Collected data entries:
= = = = = = =

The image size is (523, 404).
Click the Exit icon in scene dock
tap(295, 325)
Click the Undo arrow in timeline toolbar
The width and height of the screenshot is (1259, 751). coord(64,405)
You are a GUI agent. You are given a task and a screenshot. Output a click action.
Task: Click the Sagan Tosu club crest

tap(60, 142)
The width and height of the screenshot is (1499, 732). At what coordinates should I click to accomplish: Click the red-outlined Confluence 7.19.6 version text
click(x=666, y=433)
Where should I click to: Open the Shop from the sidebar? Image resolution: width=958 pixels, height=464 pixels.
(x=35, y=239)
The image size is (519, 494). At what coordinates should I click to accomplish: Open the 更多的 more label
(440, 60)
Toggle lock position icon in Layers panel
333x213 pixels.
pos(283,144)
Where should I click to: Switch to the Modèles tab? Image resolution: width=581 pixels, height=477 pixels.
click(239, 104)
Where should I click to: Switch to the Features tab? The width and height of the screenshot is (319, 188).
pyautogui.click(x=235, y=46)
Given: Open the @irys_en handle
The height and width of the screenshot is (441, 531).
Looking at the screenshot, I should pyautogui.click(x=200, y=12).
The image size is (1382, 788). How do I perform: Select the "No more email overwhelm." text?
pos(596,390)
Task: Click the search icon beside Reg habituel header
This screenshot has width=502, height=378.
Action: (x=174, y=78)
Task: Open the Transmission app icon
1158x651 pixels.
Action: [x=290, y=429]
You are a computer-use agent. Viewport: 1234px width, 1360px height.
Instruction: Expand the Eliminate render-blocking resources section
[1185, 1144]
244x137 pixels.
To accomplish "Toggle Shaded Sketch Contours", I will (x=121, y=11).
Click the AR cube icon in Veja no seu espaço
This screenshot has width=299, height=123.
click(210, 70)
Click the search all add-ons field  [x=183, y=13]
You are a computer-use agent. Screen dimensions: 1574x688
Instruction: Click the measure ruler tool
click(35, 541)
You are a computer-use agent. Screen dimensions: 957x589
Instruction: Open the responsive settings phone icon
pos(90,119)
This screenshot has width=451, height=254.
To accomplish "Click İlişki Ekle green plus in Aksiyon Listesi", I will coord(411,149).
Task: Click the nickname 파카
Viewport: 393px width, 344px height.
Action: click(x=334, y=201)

= = = = = = =

◆ **INSTRUCTIONS FOR THE TASK**
Copy out all lines above holding "search".

◆ **TASK OUTPUT**
Task: Click the search icon beside Reg habituel header
Click the search all add-ons field  [x=183, y=13]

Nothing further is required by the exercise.